§ RECORDS FOR THE TASK
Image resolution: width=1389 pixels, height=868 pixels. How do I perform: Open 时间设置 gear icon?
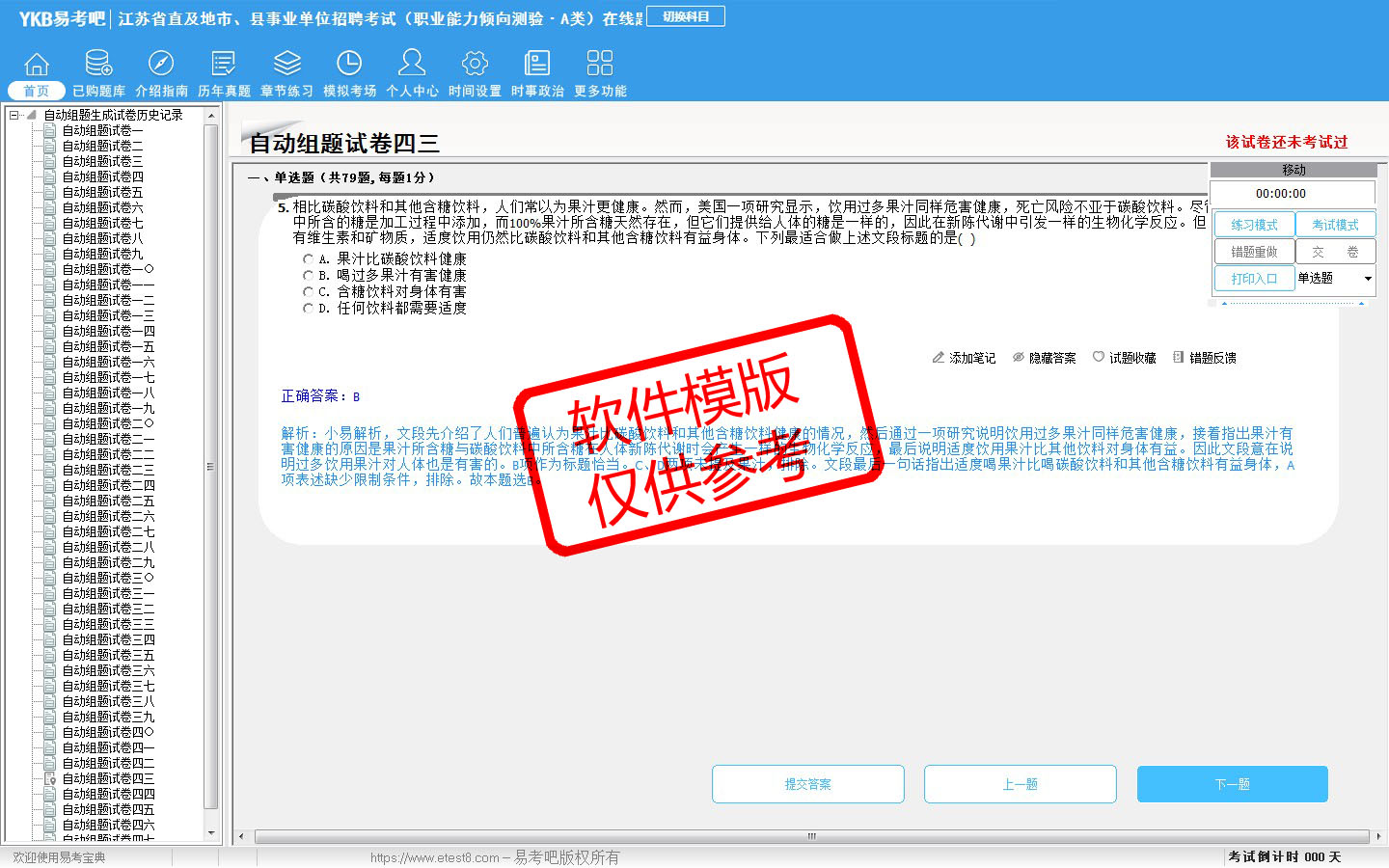(x=475, y=64)
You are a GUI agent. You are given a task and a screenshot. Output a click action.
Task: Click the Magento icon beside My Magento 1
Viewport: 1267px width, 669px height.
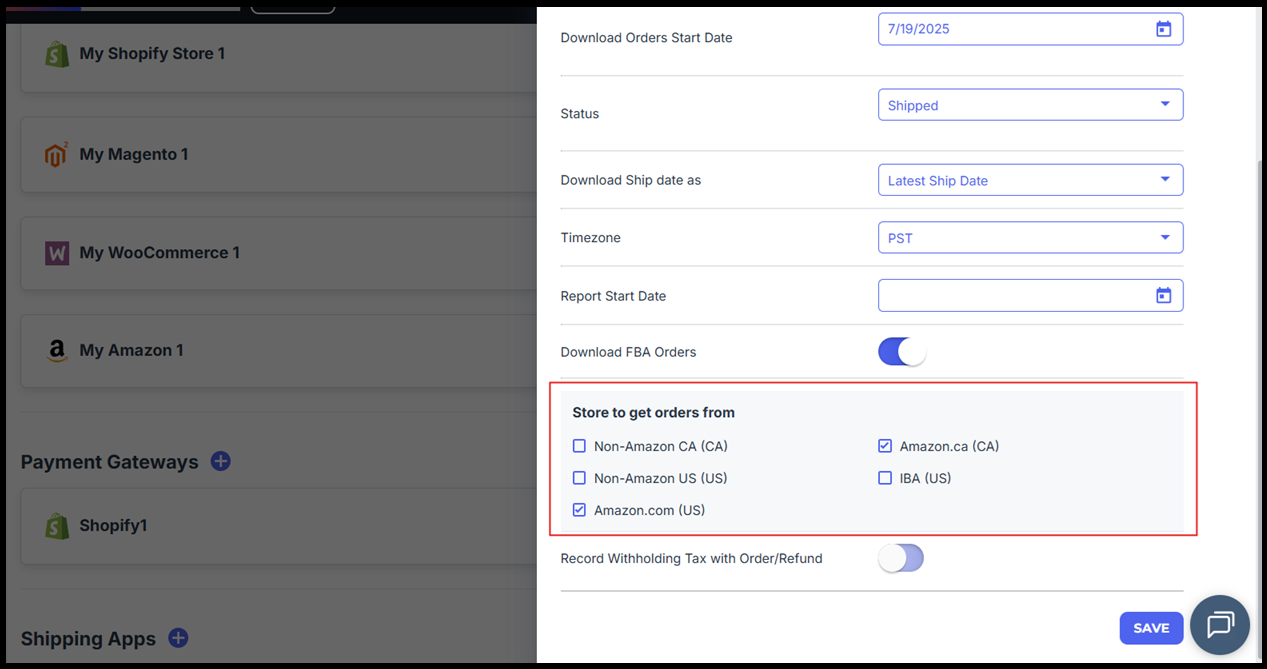[x=57, y=155]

§ PROMPT
Begin with the line holding "You are a GUI" and end with the last line of the listing. Reproduce each of those lines exactly, and leave every picture out.

§ TASK OUTPUT
You are a GUI agent. You are given a task and a screenshot. Output a click action.
Task: Click the Magento icon beside My Magento 1
Viewport: 1267px width, 669px height.
[x=57, y=155]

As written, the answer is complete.